Armi nucleari, per la prima volta in decenni l’arsenale globale potrebbe crescere

Camilla Curcio
13/06/2022

Il Sipri, lo Stockholm International Peace Research Institute, mette in guardia circa l'aumento del rischio atomico. Mai così alto dalla Guerra Fredda. Arsenali in crescita.

Armi nucleari, per la prima volta in decenni l’arsenale globale potrebbe crescere

Nei prossimi anni, e per la prima volta dalla Guerra fredda, l’arsenale nucleare globale potrebbe ampliarsi e il rischio che gli Stati dotati di armi atomiche decidano di usarle si fa sempre più elevato. A confermarlo una serie di ricerche curate e pubblicate dall’International Peace Research Institute (SIPRI) di Stoccolma.

Quali sono gli stati decisi a espandere il loro arsenale atomico

Tra i Paesi che stanno ampliando il proprio arsenale nucleare c’è il Regno Unito a oggi provvisto di 195 testate, di cui 120 operative. Una decisione che pone fine a decenni di graduale disarmo e, soprattutto, in totale controtendenza rispetto alla posizione condivisa con gli altri membri permanenti del Consiglio di sicurezza delle Nazioni Unite. Lo scorso anno, infatti, assieme a Stati Uniti, Russia, Cina e Francia, il governo britannico aveva ribadito come «la guerra nucleare non dovesse mai essere combattuta né vinta». Eppure, tutti e cinque hanno continuato (e stanno continuando) ad arricchire le loro scorte d’armi.

Sulla stessa linea anche la Francia – che all’inizio dello scorso anno ha lanciato un programma per lo sviluppo di un sottomarino lanciamissili balistici a propulsione nucleare di terza generazione – l’India, il Pakistan e Israele che per quanto non abbia mai riconosciuto pubblicamente il possesso di un arsenale atomico, pare sia da tempo impegnato a modernizzarlo. «Ci sono chiari segni che indicano come la riduzione atomica avviata subito dopo la fine della Guerra fredda sia ormai storia vecchia», ha spiegato al Guardian Hans M Kristensen, direttore del Nuclear Information Project.

Perché gli studi del SIPRI parlano di rischio nucleare in crescita

Secondo i ricercatori dell’istituto, ad alimentare le tensioni tra le nove nazioni provviste di munizioni nucleari (un elenco che comprende Stati Uniti, Russia, Regno Unito, Francia, Cina, India, Pakistan, Israele e Corea del Nord) sono state l’invasione dell’Ucraina da parte dell’esercito russo e il supporto che l’Occidente ha mostrato a Kyiv.

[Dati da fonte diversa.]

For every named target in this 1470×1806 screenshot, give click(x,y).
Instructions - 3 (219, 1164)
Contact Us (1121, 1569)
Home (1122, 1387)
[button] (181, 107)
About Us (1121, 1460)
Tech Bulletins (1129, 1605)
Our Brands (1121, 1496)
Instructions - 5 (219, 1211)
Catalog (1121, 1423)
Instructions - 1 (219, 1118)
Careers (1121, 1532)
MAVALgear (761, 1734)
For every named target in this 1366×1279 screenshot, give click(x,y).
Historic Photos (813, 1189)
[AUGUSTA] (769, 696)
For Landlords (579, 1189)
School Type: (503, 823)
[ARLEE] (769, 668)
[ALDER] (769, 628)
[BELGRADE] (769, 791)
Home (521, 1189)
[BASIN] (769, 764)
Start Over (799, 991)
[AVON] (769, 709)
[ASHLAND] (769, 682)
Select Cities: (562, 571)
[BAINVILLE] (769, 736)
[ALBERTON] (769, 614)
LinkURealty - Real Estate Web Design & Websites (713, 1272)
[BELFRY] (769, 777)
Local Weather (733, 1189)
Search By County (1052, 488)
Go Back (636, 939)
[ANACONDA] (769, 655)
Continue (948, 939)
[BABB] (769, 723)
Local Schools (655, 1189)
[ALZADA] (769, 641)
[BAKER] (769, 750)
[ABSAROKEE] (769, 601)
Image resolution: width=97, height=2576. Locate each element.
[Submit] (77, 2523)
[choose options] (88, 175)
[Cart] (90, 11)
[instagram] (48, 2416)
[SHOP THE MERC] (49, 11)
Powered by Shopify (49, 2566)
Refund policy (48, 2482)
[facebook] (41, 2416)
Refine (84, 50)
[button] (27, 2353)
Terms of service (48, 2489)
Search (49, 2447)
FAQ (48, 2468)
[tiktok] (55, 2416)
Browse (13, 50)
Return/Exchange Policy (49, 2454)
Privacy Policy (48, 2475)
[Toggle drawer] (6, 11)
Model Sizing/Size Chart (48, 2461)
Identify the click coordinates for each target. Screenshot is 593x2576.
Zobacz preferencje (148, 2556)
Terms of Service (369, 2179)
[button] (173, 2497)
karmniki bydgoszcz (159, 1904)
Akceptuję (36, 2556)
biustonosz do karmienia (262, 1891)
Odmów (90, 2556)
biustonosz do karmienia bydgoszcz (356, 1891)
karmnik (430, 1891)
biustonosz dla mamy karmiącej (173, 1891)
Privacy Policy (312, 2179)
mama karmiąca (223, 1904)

Le stime del Sipri suggeriscono che il numero totale di armi nucleari è leggermente diminuito (di 375 testate) a gennaio 2022 rispetto all’anno precedente, calo principalmente attribuibile alla Russia e agli Stati Uniti che stanno smantellando le testate più vecchie. «Tutte le nazioni che hanno aderito al protocollo nucleare stanno incrementando o potenziando i loro arsenali e diverse sono quelle che, nell’ultimo periodo, sembrano ricorrere a una retorica ricca di riferimenti al ruolo di quest’equipaggiamento nelle loro strategie belliche», ha spiegato Wilfred Wan, direttore del programma di studio del SIPRI sulle armi di distruzione di massa.

Perché l'arsenale nucleare mondiale è destinato a crescere
Il missile russo RS-28 Sarmat (Twitter)

«Si tratta, ai nostri occhi, di un trend preoccupante e da non sottovalutare», ha aggiunto Kristensen. Soprattutto alla luce dello scenario attuale: tre giorni dopo l’inizio di quella che il Cremlino ha definito «operazione militare speciale», il presidente russo Vladimir Putin ha ordinato l’allerta del sistema di deterrenza nucleare della Federazione, un modo per intimidire gli avversari con la minaccia del nucleare per scoraggiarli dall’intervenire nel conflitto. Ma non solo: ha anche avvertito le nazioni che lo avrebbero ostacolato sulle conseguenze che sarebbero derivate dalle loro azioni, parlando di qualcosa di «mai visto prima nella storia dell’umanità».

Perché l'arsenale nucleare mondiale è destinato a crescere
Bombardieri nucleari americani (Getty Images)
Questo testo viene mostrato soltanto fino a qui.